Cimestière West Terrace carré militaire

Carré militaire de la première Guerre mondiale,  cimetière de West Terrace à Adelaïde

Après la guerre, le transport aérien commence à se développer en Australie. La compagnie Qantas est créée dès 1920. L’Australie souffre très fortement pendant les années 1930 de la crise économique mondiale et de la réduction du commerce international qui en découle.

Pendant la Seconde Guerre mondiale, les Australiens à nouveau participent aux opérations militaires notamment en Afrique du Nord face à l’Afrika Korps. Mais leur territoire est aussi menacé par la poussée japonaise : certaines villes du nord sont bombardées notamment Darwin. À partir de là les Australiens vont également participer à des opérations dans le Pacifique aux côtés des Américains qui installent leur quartier général à Melbourne.

L’Australie contemporaine : immigration, prospérité et boom minier

Après 1945 l’immigration reprend de plus belle en Australie. Ce ne sont pas seulement des Britanniques mais aussi des immigrants méditerranéens (notamment Grecs, très nombreux à Melbourne). Ce n’est qu’en 1967 qu’un référendum accorde aux Aborigènes leur intégration dans la population.

Depuis la fin de la Guerre Froide (1991) et la réintégration d’Hong-Kong à la Chine (1997), l’immigration vers l’Australie s’est beaucoup diversifiée avec l’arrivée de migrants venus d’Europe orientale, de Russie ainsi que de Chine.

Actuellement l’Australie poursuit sa croissance, en partie grâce au boom minier avec d’immenses mines à ciel ouvert (notamment de bauxite ou de latérites nickélifères), aux échanges avec l’Asie orientale notamment la Chine.

Le sort des Aborigènes : la question des « générations volées »

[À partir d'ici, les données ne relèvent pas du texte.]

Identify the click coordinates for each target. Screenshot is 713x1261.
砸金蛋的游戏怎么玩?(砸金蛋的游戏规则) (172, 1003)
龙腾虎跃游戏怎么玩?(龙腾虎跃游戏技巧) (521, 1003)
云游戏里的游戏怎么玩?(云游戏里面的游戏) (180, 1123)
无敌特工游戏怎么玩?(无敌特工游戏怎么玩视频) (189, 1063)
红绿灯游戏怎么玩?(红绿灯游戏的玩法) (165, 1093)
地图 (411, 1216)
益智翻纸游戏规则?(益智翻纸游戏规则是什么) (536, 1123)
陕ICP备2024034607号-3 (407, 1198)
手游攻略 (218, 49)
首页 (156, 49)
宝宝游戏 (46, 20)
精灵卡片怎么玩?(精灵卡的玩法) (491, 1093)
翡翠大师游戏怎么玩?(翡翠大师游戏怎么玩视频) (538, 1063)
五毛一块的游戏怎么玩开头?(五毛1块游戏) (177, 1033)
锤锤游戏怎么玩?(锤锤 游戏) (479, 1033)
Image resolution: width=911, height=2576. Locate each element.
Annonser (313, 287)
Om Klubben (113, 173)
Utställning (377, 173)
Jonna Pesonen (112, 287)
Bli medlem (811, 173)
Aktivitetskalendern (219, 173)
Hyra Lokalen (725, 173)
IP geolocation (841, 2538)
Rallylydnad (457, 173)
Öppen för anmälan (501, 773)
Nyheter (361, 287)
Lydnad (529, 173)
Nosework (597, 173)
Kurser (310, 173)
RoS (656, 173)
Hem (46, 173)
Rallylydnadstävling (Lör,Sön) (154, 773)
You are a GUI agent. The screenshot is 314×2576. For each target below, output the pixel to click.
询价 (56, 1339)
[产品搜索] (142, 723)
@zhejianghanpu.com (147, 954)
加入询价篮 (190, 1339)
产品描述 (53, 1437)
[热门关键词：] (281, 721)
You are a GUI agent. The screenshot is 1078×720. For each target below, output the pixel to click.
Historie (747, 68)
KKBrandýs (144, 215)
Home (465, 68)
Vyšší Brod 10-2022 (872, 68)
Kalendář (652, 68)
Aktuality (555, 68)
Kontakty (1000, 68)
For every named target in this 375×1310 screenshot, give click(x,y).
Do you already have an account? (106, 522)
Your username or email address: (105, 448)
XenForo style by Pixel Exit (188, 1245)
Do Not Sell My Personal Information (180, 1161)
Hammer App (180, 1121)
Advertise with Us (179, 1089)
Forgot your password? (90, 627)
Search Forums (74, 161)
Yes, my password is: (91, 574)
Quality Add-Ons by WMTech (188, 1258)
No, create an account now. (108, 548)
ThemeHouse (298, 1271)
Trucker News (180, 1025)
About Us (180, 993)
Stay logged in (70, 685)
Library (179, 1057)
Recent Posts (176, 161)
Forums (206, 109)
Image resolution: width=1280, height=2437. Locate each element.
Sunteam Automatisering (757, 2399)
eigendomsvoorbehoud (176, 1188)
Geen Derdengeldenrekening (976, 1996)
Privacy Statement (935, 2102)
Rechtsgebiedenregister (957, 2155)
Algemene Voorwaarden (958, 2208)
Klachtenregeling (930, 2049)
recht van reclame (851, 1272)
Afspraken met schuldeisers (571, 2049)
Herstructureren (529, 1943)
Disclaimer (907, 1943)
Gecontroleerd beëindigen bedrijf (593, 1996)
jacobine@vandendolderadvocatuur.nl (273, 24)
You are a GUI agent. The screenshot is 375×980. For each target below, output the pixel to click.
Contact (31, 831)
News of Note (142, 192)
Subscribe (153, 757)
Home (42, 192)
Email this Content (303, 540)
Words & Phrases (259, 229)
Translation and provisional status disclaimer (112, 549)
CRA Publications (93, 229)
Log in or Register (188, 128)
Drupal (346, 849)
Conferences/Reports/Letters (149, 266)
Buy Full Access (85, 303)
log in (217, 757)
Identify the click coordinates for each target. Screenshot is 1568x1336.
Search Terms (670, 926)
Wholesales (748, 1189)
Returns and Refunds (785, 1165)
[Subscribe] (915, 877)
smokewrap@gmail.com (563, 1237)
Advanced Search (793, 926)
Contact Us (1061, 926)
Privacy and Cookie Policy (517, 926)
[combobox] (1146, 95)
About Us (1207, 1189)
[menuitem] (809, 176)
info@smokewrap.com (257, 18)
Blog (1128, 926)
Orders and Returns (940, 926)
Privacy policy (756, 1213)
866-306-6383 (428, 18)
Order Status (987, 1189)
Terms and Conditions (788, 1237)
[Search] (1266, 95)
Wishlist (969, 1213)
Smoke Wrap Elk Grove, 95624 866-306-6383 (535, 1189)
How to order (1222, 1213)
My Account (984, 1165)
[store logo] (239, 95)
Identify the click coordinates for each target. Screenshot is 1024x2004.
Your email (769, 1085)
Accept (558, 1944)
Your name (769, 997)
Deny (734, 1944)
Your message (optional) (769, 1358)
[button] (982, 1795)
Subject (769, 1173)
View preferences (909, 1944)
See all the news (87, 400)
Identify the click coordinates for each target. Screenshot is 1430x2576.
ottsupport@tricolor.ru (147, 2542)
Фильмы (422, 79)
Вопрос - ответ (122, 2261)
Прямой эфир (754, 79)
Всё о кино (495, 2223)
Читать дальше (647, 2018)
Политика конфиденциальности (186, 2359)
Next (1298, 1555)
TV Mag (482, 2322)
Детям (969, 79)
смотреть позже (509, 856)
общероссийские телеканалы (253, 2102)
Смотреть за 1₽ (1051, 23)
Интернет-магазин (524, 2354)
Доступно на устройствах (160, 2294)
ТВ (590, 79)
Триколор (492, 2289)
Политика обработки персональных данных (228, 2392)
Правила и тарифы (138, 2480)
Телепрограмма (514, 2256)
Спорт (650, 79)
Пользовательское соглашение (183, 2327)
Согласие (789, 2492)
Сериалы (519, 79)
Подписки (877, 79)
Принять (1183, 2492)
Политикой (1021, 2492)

À l’arrivée des Européens, les Aborigènes étaient estimés à environ 350 000 personnes répartis sur tout le territoire. Leur sort avec l’essor de la colonisation va être dramatique : refoulés sur des terres plus arides ; employés comme main-d’œuvre dans les immenses domaines du bush ; rongés par l’alcoolisme.

Un épisode qui a été récemment mis en lumière est celui des « générations volées » : ces petits métis aborigènes, enfants naturels enlevés à leur mère aborigène dans les réserves et envoyés dans des orphelinats australiens pour être éduqués comme des blancs. Dès 1869 une loi a permis de saisir les métis et elle a été appliquée jusqu’en 1969. Ainsi en 1930 le Protecteur en Chef des Aborigènes d’Australie occidentale, écrivait dans un article pour The West Australian : « Éliminons les Aborigènes pur-sang et permettons la mixture des métis parmi les Blancs, et peu à peu la race deviendra blanche. »

Un rapport gouvernemental est d’abord remis en 1997 au gouvernement : il est accablant pour les autorités australiennes dont l’objectif était l’éradication progressive des Aborigènes.

L’année suivante une journée du pardon (National Sorry Day) est organisée dans le but de promouvoir une réconciliation nationale.

L’allumage de la flamme olympique par l’athlète aborigène Cathy Freemann aux Jeux de Sydney en 2000 puis sa victoire sur 400 m sont un nouvel élément de réconciliation.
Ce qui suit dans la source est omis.